▶ _TASK INSTRUCTIONS_
Your task is to retype, exactly and only, the lines from the one containing "Image resolution: width=1660" to the final line of the entries, leaving out all pictures.

--------------------------------------------------

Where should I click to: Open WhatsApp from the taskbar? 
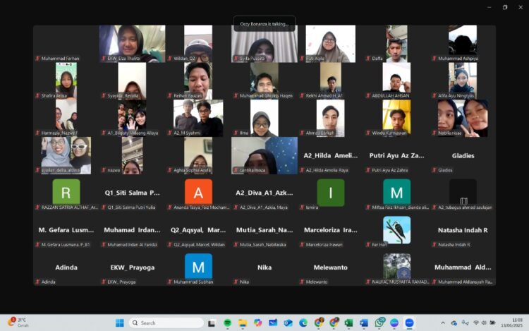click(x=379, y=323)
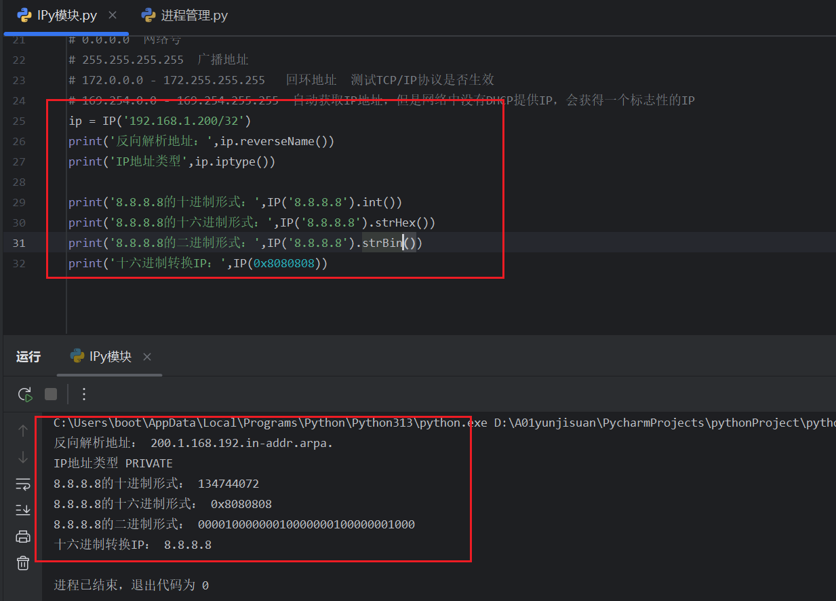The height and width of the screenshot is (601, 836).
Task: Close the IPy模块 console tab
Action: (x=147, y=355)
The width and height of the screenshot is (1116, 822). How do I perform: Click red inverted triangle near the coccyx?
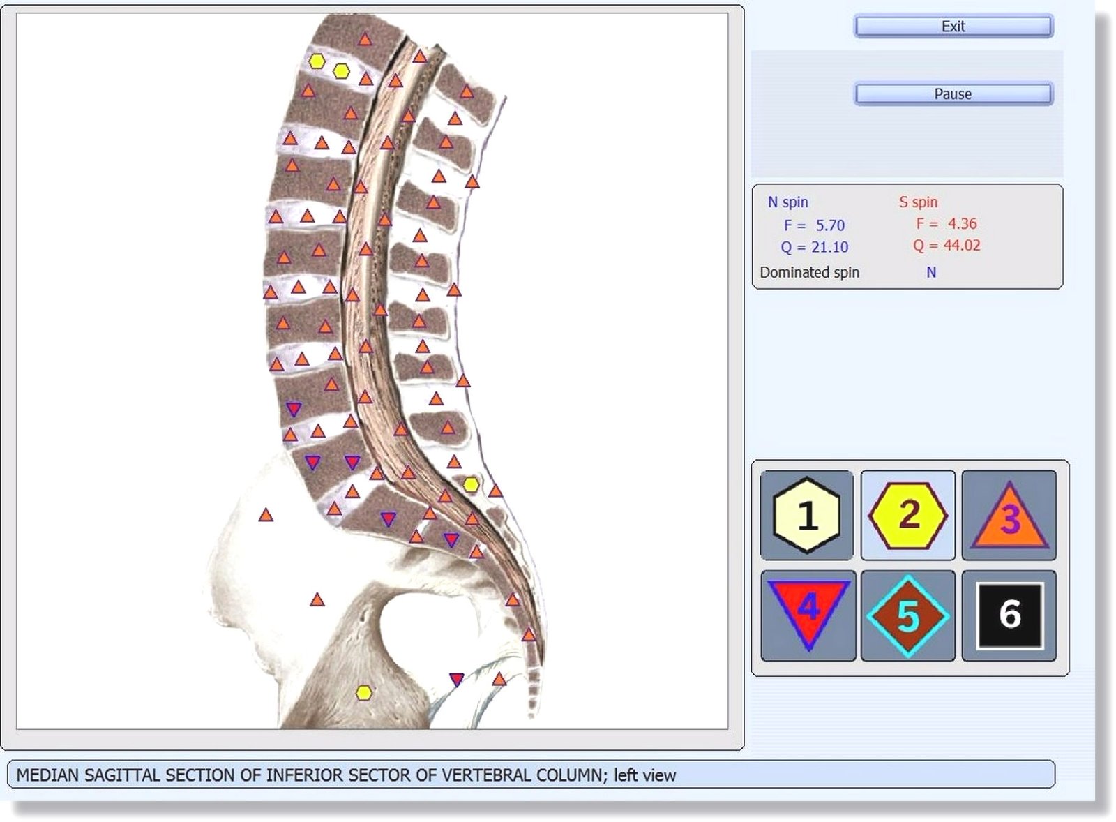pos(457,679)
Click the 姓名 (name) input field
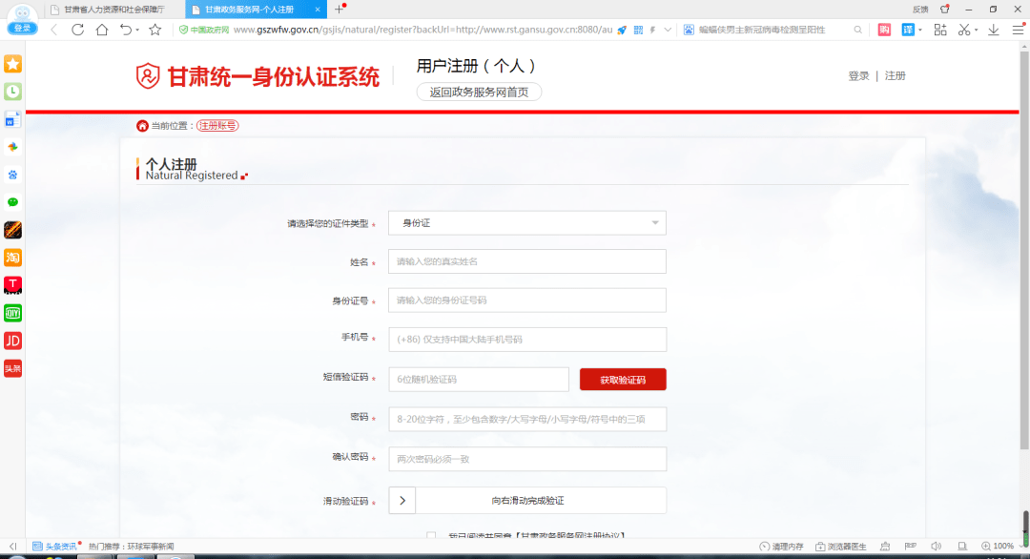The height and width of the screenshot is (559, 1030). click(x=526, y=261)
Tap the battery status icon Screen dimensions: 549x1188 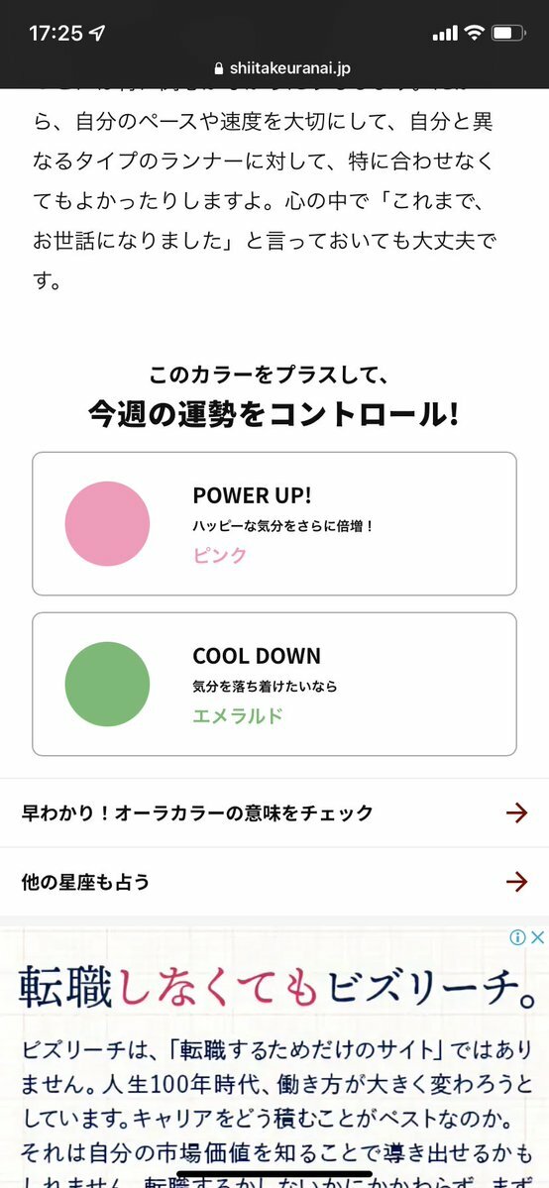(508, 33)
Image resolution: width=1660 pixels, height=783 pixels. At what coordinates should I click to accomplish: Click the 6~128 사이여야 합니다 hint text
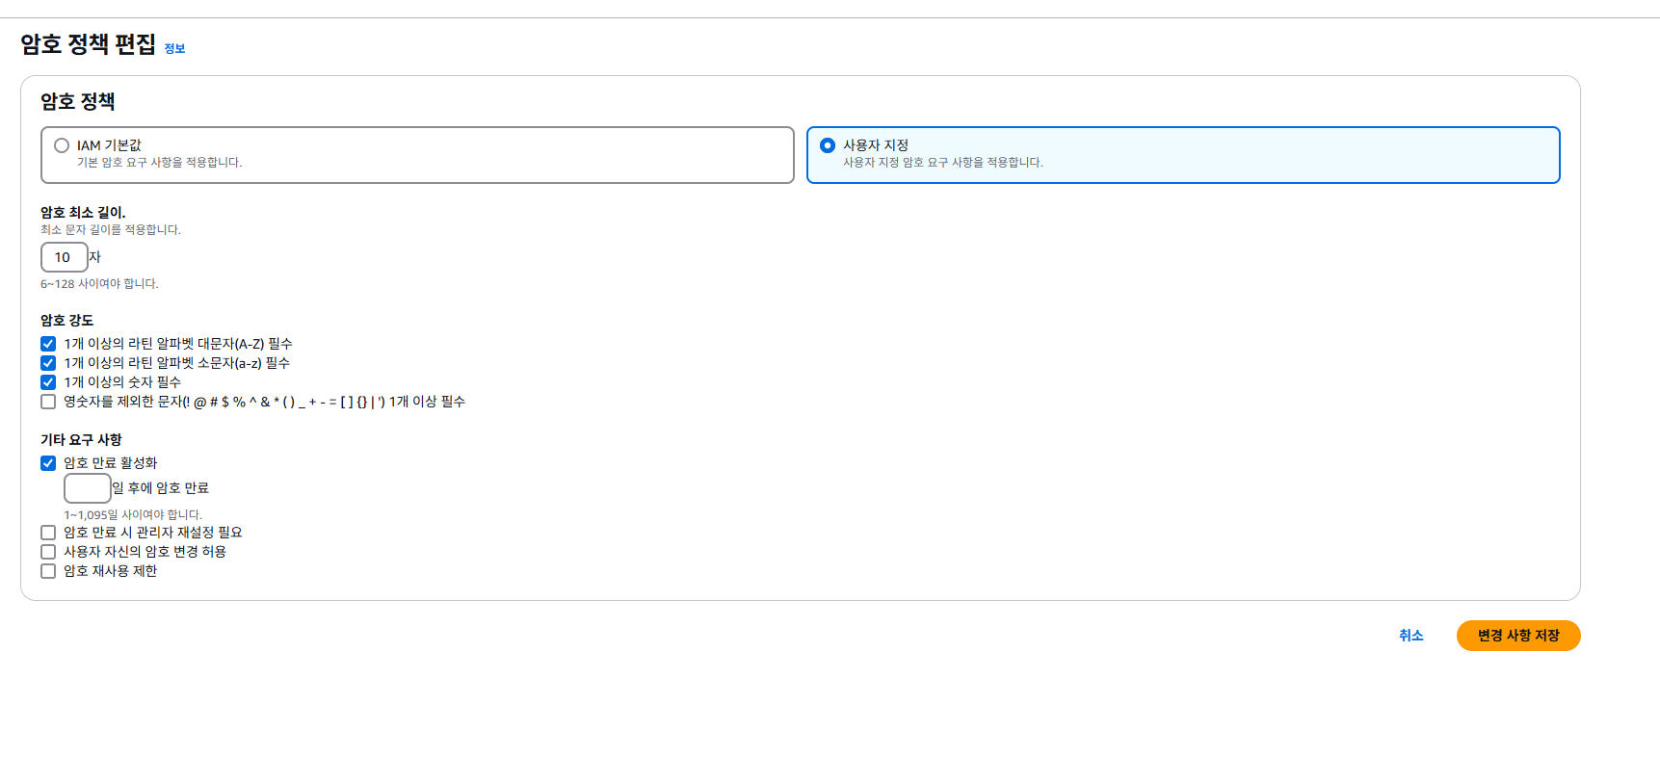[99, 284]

--------------------------------------------------

▶ _WRITTEN ANSWER_
Image resolution: width=1660 pixels, height=783 pixels. At what coordinates should I click to accomplish: Click the 6~128 사이여야 합니다 hint text
[99, 284]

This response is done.